Odds On is Michael Crichton's first published novel, as well as the first novel under his pen name, John Lange. It was released in 1966 under the pseudonym of John Lange. It is a short 215-page paperback novel. Hard Case Crime republished the novel under Crichton's name on November 19, 2013. Prior to the reissue, copies were rare and hard to find. Since then even the reissue is becoming scarce, with few copies available on sources such as bookfinder or ebay.

Plot summary
It describes an attempt of robbery in an isolated hotel on Costa Brava.
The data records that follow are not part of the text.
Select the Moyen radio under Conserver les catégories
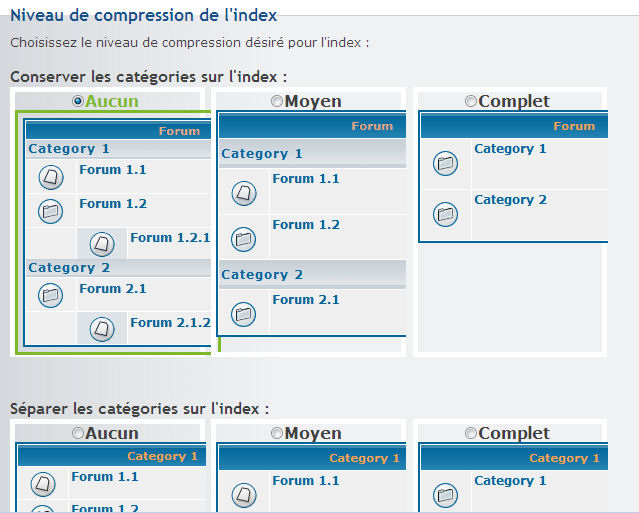Screen dimensions: 639x513 pyautogui.click(x=277, y=101)
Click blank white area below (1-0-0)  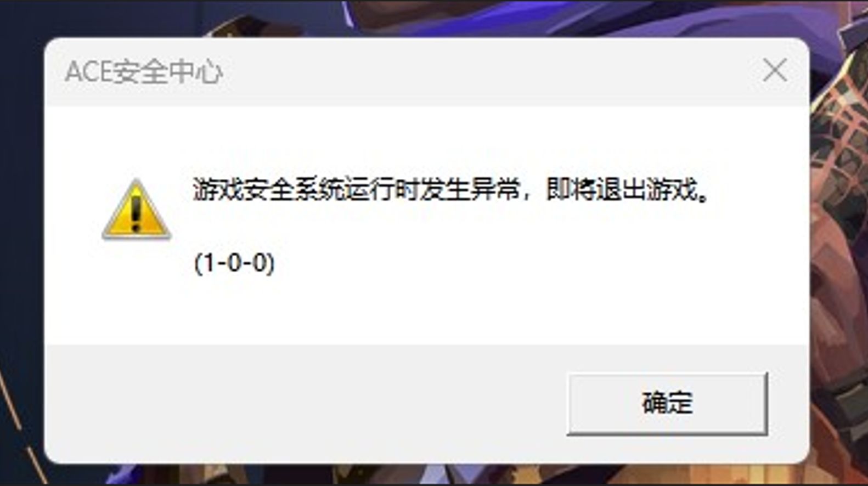click(x=384, y=310)
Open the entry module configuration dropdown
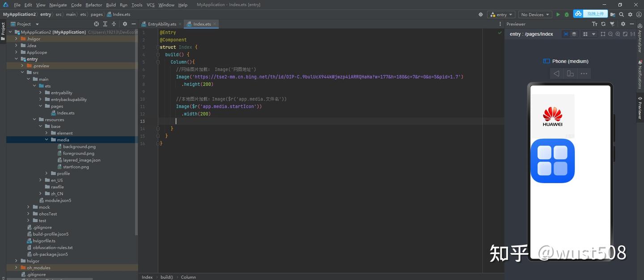 (501, 14)
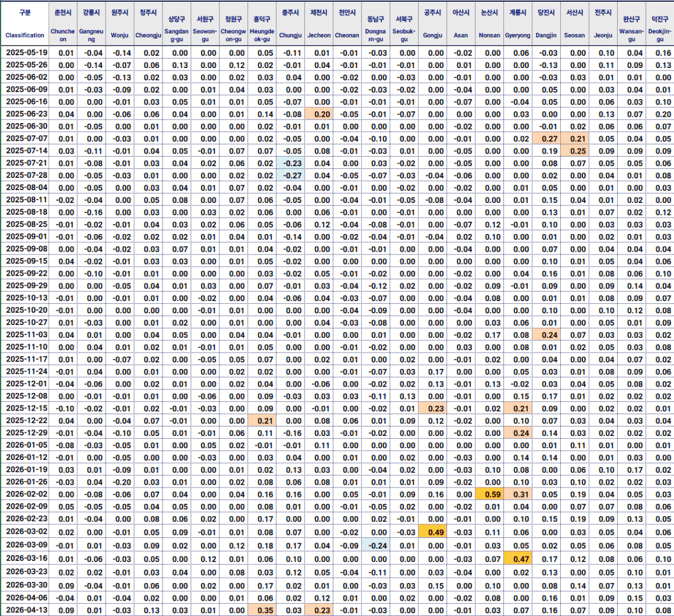Select the Deokjin-gu column header
Screen dimensions: 674x616
click(659, 23)
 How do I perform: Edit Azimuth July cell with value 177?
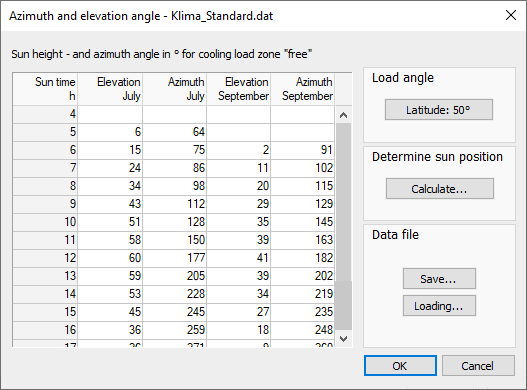click(174, 258)
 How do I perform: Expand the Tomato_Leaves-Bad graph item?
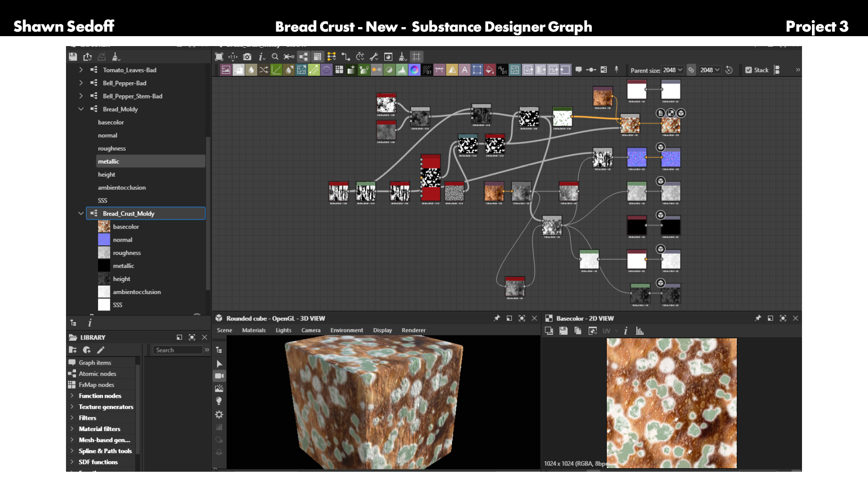click(x=81, y=70)
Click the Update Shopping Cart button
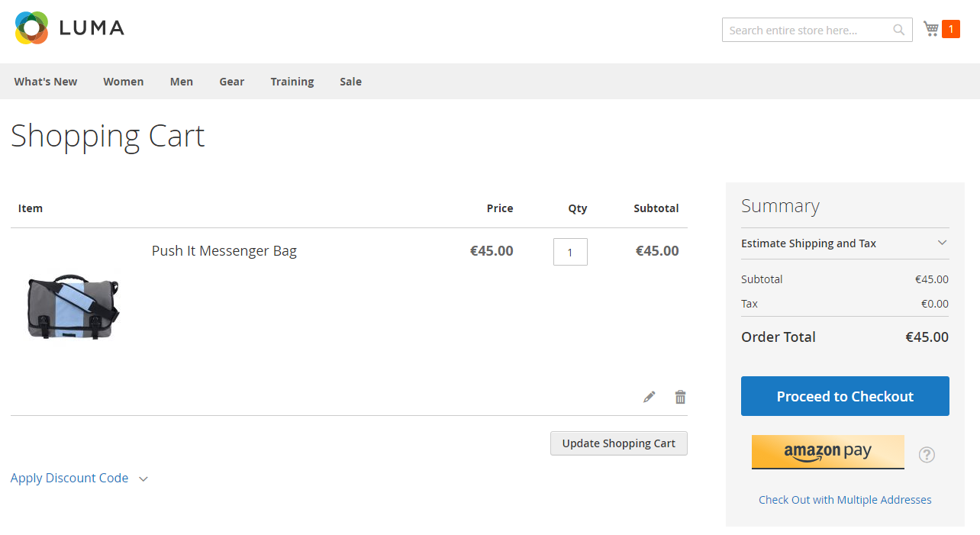980x535 pixels. 618,443
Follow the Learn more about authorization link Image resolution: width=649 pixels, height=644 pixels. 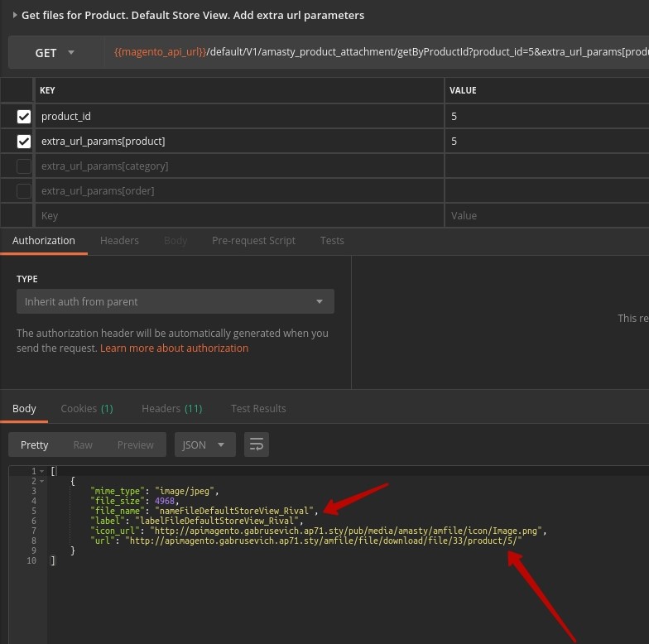click(x=174, y=348)
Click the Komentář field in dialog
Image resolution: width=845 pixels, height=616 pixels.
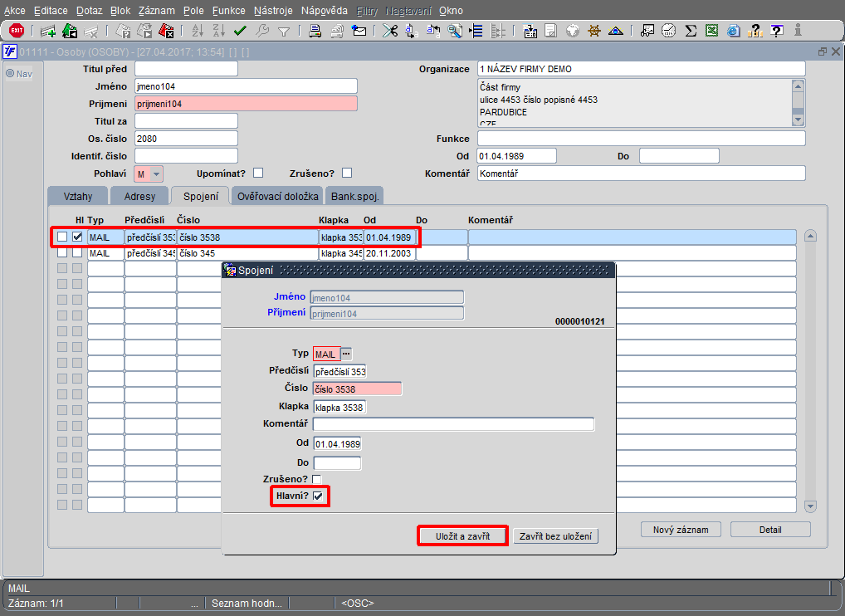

The robbery is planned with the help of a Critical Path Analysis computer program, but unforeseen events get in the way.

The three Americans needed cover, as lone men stood out. So each decided he would pick up a girl, and mingle with the crowd.

The women

 Annette was a working girl who did her best work after hours.
 Cynthia was nymphomaniac who liked marijuana and men—often together.
 Jenny was rich girl who wanted to be loved for her body.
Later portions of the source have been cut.